**PROVIDED PASSAGE**
You can also specify the --since parameter to collect data of the last 10 minutes.
obdiag gather scene run --scene=other.application_error --since 10m
Tutorial for writing a task
A task is a specific scenario. obdiag runs a task based on the dedicated script file in the YAML format.
Preparations
Before you write the script file of a task, you must specify the path of the file.
The file must be stored in the directory specified by the gather.scenes_base_path parameter in the inner_config.yml configuration file in the /usr/local/oceanbase-diagnostic-tool/conf/ directory. Check whether the task falls into an existing category in the directory. If not, create a folder to declare the category.
Here is an example:
# Go to `${gather.scenes_base_path}` and create a sample file `test.yaml` for testing the observer process.
cd ~/.obdiag/gather/tasks/observer
touch test.yaml
Now you are prepared.
Write a task
To write a task is to edit the test.yaml file.

**DATA PROVIDED**
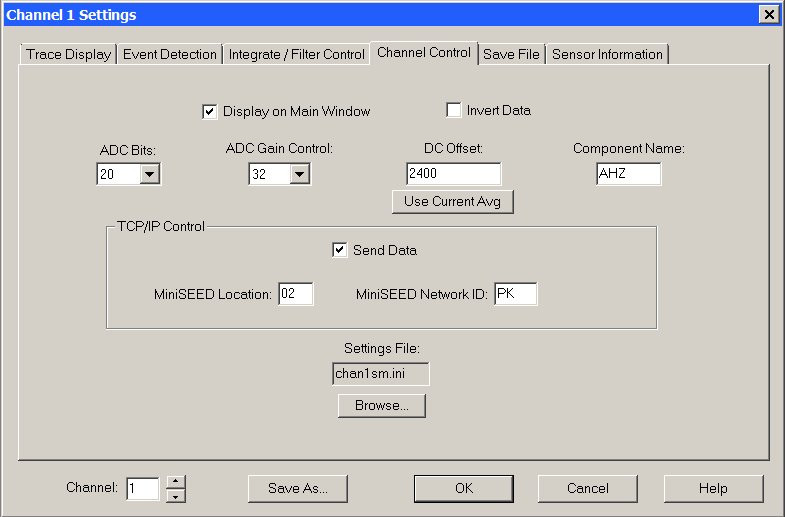Increment the Channel number with up arrow
Screen dimensions: 785x517
tap(176, 482)
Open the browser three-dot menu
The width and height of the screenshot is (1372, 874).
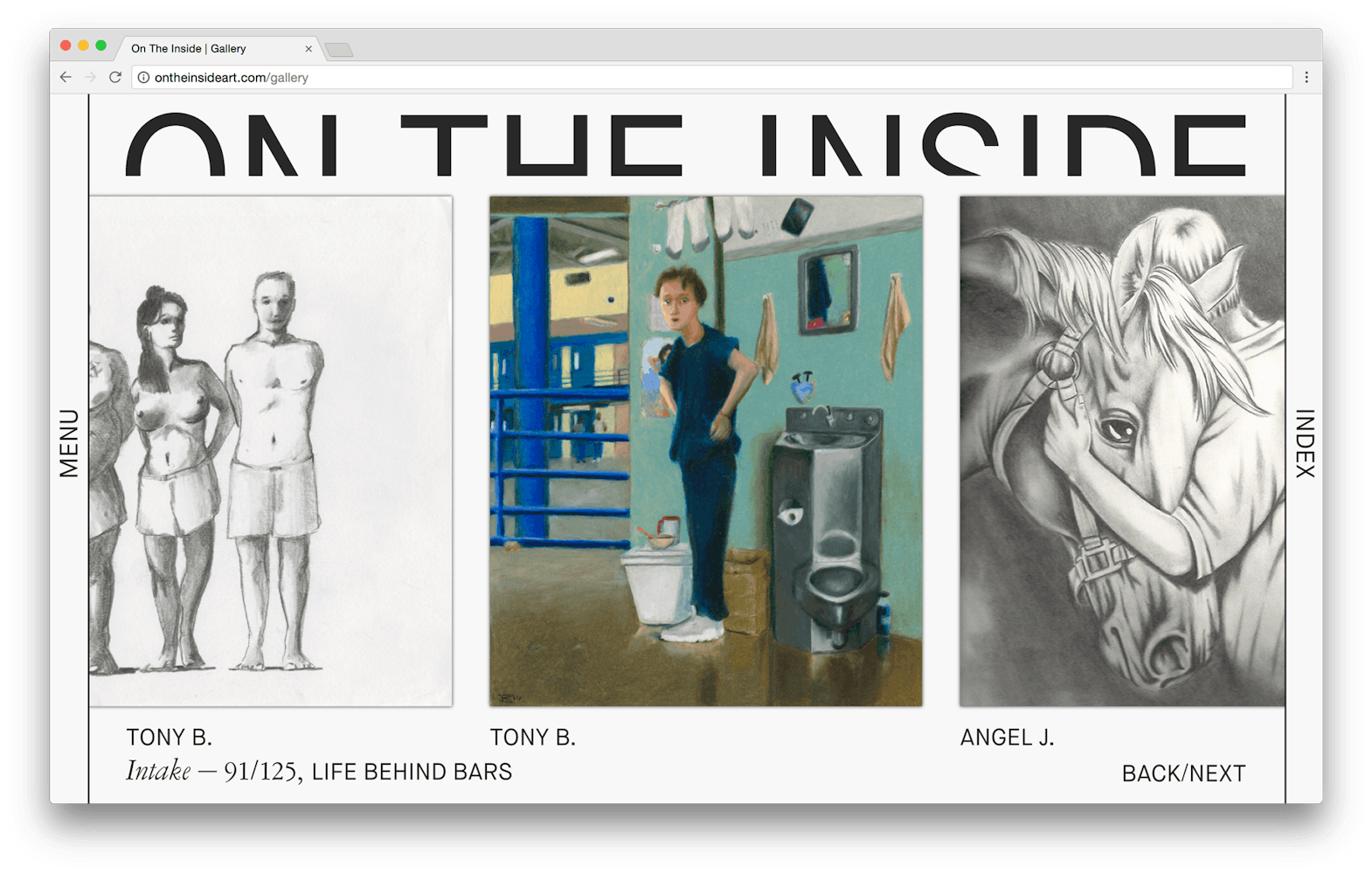(x=1306, y=77)
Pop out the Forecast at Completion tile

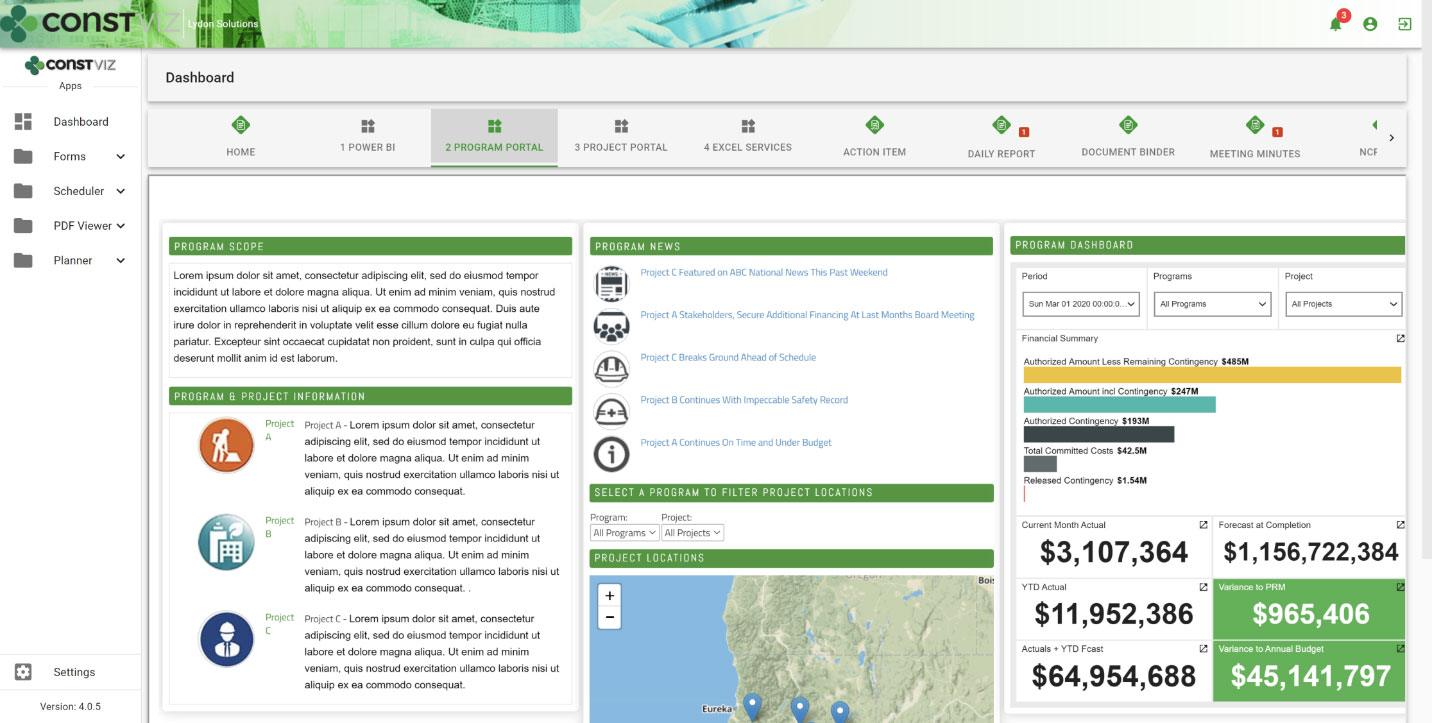[1400, 525]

**WORK INSTRUCTION**
Write out each command line that appears in the obdiag tutorial, in the order shown.

**RESULT OF THE EXERCISE**
1. obdiag gather scene run --scene=other.application_error --since 10m
2. cd ~/.obdiag/gather/tasks/observer
3. touch test.yaml